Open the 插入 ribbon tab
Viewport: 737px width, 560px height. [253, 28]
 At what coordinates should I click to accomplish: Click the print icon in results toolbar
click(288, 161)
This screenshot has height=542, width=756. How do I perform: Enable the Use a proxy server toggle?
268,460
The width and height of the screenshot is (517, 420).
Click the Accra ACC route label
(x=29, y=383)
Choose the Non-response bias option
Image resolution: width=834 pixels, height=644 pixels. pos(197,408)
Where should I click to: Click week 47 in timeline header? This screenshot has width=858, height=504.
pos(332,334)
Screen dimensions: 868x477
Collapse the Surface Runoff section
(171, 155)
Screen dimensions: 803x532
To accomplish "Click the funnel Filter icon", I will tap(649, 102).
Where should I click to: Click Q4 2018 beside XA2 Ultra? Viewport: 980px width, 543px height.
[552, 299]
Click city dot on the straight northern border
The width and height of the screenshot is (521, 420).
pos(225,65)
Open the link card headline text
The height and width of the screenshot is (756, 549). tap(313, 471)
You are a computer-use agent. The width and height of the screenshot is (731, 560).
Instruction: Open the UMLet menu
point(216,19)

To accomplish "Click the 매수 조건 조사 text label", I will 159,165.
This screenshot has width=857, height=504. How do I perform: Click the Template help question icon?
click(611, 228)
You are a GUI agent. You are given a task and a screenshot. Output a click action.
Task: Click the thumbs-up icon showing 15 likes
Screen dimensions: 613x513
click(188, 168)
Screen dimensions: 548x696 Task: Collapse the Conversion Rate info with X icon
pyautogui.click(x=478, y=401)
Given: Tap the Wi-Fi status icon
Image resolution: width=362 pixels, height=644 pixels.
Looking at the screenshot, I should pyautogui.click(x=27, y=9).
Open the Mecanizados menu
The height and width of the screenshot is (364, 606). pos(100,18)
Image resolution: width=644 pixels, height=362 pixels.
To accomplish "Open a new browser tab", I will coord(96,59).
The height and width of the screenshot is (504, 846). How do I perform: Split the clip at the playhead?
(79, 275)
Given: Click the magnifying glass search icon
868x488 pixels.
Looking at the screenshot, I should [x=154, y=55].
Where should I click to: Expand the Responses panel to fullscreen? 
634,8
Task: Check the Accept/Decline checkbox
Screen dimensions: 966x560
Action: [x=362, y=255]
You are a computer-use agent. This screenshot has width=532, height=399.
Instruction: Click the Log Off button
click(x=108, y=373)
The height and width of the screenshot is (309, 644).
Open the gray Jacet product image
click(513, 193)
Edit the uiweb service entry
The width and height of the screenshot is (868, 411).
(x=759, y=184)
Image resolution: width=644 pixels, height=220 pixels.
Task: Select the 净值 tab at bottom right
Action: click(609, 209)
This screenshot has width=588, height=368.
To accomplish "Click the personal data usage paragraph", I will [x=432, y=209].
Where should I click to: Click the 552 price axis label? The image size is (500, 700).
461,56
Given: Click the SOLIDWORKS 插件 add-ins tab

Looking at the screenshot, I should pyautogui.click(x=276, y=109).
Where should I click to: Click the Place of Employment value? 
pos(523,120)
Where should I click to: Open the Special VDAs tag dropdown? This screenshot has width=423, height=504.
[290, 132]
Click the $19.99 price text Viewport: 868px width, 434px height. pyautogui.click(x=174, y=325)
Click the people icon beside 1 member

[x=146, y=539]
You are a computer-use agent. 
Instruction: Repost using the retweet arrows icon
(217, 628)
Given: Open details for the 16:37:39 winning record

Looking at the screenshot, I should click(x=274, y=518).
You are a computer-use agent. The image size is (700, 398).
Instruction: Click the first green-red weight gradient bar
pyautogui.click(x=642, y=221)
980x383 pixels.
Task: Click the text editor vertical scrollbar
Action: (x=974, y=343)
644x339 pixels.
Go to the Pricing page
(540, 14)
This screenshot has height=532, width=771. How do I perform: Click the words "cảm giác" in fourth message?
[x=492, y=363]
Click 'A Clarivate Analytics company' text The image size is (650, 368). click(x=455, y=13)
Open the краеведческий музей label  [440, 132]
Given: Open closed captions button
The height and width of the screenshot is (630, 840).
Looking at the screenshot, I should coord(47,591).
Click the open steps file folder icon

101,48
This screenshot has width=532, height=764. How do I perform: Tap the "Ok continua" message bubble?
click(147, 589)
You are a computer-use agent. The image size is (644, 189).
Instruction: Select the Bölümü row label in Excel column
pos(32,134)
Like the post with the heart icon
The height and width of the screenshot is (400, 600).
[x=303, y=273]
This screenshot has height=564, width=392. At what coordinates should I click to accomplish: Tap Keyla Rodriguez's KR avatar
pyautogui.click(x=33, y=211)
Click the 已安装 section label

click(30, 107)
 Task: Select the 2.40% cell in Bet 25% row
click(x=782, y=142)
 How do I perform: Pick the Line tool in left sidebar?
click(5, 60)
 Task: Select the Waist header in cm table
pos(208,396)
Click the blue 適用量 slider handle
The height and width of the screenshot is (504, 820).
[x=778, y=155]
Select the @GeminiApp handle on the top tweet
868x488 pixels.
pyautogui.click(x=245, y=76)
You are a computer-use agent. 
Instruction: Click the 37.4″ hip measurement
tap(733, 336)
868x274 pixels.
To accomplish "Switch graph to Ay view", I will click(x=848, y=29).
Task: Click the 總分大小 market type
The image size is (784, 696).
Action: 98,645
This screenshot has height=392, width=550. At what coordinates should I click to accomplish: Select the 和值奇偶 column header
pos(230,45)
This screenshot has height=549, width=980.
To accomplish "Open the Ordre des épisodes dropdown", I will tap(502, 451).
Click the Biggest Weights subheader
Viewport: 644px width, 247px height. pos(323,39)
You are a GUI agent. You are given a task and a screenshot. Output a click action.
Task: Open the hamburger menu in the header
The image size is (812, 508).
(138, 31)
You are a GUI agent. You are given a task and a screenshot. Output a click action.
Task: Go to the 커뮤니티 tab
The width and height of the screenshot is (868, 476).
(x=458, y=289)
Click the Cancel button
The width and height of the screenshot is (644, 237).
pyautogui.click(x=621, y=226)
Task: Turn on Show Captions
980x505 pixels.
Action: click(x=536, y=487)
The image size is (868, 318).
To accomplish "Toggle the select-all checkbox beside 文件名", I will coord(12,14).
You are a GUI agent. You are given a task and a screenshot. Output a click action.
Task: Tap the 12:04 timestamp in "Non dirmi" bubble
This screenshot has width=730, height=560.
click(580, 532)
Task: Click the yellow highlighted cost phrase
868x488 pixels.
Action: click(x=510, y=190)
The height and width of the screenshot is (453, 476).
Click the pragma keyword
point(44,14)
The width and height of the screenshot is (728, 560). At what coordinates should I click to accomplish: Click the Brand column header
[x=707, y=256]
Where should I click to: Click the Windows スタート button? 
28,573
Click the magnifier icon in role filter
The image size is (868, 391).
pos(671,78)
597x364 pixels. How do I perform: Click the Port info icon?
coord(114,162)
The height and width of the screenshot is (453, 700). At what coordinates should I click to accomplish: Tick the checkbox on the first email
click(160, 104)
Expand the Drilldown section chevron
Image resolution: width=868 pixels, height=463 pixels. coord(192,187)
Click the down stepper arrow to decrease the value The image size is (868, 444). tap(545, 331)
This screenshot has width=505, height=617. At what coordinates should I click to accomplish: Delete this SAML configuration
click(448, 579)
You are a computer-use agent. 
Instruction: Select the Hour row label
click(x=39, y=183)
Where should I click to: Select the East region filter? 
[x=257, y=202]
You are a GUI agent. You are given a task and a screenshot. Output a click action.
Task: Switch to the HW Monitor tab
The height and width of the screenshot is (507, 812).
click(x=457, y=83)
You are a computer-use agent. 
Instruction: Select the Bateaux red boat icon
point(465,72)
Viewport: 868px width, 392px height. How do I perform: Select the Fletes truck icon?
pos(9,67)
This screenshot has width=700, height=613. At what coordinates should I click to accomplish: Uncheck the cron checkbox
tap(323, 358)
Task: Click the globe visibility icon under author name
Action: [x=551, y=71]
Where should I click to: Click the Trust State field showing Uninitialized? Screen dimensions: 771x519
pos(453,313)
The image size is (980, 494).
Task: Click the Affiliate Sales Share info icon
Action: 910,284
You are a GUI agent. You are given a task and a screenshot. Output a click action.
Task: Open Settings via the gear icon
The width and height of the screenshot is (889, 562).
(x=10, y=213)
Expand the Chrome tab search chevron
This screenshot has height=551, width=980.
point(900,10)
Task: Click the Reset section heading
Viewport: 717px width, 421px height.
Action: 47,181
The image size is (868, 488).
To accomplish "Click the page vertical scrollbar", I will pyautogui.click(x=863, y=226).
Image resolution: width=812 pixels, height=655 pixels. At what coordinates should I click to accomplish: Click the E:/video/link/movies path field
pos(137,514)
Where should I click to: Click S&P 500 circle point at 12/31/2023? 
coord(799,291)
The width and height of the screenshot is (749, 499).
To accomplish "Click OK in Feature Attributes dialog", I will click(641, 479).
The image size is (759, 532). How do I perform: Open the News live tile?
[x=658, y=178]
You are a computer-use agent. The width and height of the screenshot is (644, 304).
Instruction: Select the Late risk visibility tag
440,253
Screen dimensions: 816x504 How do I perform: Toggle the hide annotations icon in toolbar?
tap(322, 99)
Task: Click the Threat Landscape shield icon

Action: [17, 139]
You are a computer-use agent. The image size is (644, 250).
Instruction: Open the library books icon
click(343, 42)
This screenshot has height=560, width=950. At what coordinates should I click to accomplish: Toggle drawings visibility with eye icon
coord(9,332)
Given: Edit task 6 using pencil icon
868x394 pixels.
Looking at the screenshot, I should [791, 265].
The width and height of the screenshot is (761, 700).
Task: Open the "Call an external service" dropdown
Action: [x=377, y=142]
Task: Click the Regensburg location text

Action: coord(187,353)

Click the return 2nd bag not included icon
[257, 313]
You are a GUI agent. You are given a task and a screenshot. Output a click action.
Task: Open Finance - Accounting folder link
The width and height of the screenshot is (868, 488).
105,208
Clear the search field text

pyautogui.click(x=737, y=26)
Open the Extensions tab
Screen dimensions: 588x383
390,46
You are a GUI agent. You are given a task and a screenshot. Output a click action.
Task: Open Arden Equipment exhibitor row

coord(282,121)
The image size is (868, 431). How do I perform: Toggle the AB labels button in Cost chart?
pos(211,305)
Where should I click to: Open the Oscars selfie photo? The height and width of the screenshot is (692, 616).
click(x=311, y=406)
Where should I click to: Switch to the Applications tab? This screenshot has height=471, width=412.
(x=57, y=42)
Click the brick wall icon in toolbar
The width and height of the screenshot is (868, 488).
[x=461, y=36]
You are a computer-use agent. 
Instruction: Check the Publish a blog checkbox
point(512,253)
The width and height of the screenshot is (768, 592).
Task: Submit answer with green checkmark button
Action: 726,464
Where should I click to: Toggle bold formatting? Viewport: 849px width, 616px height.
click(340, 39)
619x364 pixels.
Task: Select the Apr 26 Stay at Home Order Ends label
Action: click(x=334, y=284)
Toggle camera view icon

────────────────────

Work through the material above. Then report how many of its lines contain "will", and only that.

9